Tuesday, March 13, 2012

Large-scale matching exercise using MySQL

In my previous post (MySQL: A Few Metrics, 3 March 2012) I have mentioned some parameters of a task I recently faced. We are now going to examine that task in more detail.

We have two large text files, File1 and File2. They both contain text entries, one per line, over 400 million lines each. We know almost nothing about the content beyond that; it is definitely unsorted within each of the files, some lines may be repetitive. So for the purpose of this discussion let us say File1 is 430 million lines and File2 is 440 million lines.

To recap: the only machine I had available for this task was an VM that had plenty of disk - about 1 TB unused - but little processing power and only 512 MB RAM. It was running CentOS 6 and MySQL 5.1.52. First word of caution: if you intend to manipulate large tables it is advisable to ascertain that either /tmp has plenty of room for its invisible temporary files, or else change the temporary directory to something else. You can do that by setting the TMPDIR environment variable to the desirable location. On CentOS I just inserted the appropriate line towards the top of /etc/init.d/mysqld and that did the trick:

# Alternate temporary storage directory
export TMPDIR=/home/mysql/tmp

My first instinct was to first sort the two lists individually and then, after they are sorted, find matches as well as content exclusive to either list by doing one forward pass through both. I still believe that approach was sensible - however, the sorting phase proved to be more time-consuming than I expected. The most likely reason for that was that, as I already mentioned, inexact comparisons take qualitatively longer than exact ones - and sorting, no matter how you do it, is based upon inexact comparisons.

However, that same fact could be used to our advantage.

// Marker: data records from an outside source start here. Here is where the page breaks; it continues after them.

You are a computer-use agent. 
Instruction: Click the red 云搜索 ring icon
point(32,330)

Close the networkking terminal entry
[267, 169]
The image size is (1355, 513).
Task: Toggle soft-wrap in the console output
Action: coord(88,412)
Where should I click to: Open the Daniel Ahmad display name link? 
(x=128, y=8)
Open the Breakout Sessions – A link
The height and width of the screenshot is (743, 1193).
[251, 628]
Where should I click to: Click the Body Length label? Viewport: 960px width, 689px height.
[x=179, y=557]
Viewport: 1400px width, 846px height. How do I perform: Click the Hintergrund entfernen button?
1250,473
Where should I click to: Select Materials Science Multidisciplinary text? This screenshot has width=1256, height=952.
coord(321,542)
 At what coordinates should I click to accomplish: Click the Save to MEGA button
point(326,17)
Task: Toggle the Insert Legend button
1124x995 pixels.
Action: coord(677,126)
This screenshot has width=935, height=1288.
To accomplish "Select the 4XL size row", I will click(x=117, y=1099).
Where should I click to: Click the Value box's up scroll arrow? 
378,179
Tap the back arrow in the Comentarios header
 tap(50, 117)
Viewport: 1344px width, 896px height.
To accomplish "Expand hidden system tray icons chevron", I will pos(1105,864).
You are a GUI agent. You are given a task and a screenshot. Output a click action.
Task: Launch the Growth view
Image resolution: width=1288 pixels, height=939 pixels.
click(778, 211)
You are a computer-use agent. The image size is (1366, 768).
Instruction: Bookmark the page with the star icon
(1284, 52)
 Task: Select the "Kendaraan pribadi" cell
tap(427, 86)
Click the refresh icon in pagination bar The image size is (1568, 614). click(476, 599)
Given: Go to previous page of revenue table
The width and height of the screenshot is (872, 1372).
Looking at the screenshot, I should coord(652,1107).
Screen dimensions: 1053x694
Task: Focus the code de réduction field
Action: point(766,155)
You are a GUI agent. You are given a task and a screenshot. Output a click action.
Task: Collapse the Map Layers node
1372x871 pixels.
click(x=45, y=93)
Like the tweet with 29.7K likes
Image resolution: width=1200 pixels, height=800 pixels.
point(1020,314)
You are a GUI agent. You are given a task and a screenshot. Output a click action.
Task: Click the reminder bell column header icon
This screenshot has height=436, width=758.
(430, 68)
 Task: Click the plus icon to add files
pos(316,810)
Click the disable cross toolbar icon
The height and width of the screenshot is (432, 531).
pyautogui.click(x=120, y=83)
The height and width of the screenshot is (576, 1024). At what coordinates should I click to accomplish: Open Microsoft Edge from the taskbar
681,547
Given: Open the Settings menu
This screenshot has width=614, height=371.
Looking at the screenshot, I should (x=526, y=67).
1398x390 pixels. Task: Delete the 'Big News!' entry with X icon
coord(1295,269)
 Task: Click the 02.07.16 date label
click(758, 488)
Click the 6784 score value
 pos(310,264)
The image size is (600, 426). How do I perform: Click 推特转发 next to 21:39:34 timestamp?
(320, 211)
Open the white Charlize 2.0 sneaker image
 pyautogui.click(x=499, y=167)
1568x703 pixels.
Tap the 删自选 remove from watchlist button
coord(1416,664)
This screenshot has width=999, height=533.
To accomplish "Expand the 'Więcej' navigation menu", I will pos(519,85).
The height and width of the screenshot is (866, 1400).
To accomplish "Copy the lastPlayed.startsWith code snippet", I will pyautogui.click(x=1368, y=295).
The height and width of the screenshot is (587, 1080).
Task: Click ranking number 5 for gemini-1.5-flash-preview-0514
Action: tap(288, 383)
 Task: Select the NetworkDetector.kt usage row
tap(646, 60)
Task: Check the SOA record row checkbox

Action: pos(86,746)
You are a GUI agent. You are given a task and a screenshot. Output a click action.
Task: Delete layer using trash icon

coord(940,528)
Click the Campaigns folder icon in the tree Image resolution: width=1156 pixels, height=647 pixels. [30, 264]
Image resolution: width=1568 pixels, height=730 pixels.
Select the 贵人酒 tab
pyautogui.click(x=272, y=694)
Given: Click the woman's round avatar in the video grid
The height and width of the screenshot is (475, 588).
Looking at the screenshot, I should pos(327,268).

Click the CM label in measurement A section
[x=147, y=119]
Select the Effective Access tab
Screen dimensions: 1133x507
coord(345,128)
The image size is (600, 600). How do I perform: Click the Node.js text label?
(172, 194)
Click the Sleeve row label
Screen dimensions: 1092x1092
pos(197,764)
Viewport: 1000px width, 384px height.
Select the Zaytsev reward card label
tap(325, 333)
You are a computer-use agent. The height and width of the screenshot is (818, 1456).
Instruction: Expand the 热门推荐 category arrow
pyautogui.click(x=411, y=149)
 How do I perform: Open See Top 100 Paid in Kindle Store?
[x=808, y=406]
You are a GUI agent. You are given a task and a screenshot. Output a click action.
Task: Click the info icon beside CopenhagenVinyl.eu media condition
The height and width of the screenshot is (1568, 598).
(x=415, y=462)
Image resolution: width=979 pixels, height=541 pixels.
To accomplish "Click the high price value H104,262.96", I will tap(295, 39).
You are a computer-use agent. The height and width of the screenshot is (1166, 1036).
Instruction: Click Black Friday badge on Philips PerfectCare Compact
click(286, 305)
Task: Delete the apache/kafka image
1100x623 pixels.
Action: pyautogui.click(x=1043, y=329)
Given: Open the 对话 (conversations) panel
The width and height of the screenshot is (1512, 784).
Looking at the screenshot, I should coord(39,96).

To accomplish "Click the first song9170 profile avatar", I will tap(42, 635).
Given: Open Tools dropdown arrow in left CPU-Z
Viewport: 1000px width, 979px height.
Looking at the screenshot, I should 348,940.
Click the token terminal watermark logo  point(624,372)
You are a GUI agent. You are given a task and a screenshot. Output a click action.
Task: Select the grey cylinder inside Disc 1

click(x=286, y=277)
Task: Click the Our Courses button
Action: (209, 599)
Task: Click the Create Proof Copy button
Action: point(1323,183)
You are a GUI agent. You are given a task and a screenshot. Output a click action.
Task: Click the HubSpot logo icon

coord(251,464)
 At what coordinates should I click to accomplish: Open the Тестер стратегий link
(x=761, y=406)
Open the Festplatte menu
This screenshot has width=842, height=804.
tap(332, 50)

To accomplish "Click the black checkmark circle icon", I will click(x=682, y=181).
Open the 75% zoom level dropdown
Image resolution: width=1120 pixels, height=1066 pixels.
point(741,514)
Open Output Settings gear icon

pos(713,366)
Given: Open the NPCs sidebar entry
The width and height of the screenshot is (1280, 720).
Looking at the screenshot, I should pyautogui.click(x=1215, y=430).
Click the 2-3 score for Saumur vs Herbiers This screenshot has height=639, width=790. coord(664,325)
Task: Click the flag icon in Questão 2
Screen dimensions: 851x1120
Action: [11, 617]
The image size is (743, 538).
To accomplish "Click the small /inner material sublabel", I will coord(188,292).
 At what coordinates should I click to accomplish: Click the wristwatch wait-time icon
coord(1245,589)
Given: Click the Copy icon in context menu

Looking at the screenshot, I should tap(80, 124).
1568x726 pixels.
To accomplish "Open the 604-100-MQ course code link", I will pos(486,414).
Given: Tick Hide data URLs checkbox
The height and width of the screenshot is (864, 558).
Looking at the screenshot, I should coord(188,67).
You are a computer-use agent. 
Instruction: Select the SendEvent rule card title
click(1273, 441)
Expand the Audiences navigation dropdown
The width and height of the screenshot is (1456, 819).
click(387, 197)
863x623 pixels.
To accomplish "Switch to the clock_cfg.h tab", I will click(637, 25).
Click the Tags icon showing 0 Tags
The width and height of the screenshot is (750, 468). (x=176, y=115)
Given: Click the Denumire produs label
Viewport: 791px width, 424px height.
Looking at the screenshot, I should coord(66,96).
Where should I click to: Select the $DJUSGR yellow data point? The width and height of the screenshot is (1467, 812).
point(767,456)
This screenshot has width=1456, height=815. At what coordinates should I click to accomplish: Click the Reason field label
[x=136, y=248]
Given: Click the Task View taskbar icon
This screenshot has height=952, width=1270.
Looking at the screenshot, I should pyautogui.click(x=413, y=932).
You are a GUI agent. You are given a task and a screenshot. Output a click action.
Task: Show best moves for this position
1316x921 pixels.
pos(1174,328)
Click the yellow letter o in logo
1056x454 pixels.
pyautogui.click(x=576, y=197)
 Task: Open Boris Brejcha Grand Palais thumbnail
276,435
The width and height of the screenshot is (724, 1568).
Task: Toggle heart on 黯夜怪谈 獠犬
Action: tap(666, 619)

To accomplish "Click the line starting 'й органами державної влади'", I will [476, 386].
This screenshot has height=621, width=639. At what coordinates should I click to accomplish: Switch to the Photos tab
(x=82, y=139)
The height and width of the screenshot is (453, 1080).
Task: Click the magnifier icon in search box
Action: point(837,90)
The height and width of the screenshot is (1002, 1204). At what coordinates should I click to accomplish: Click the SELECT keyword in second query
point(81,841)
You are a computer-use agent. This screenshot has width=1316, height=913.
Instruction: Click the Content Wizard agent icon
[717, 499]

We could do exact comparisons to determine the intersection of the two lists - and then separate the entries exclusive to either list.

Let us now run through a practical example that reflects what I ended up doing after some trials and errors. The names have been adjusted from those I used to make this text more readable. My apologies for any possible typos in that syntax.

Alright, let us get going now. We have our files: File1 (430 million lines) and File2 (440 million lines).

So first let us create the necessary tables:

mysql> CREATE TABLE f1_list (f1_id INT NOT NULL AUTO_INCREMENT PRIMARY KEY, text_line TEXT NOT NULL, INDEX (text_line(400) ASC));
Query OK, 0 rows affected (0.01 sec)

mysql> CREATE TABLE f2_list (f2_id INT NOT NULL AUTO_INCREMENT PRIMARY KEY, text_line TEXT NOT NULL, INDEX (text_line(400) ASC));
Query OK, 0 rows affected (0.00 sec)

mysql> CREATE TABLE common_list (cl_id INT NOT NULL AUTO_INCREMENT PRIMARY KEY, f1_id INT NOT NULL, f2_id INT NOT NULL, text_line TEXT NOT NULL, INDEX (f1_id ASC), INDEX (f2_id ASC), INDEX (text_line(400) ASC));
Query OK, 0 rows affected (0.00 sec)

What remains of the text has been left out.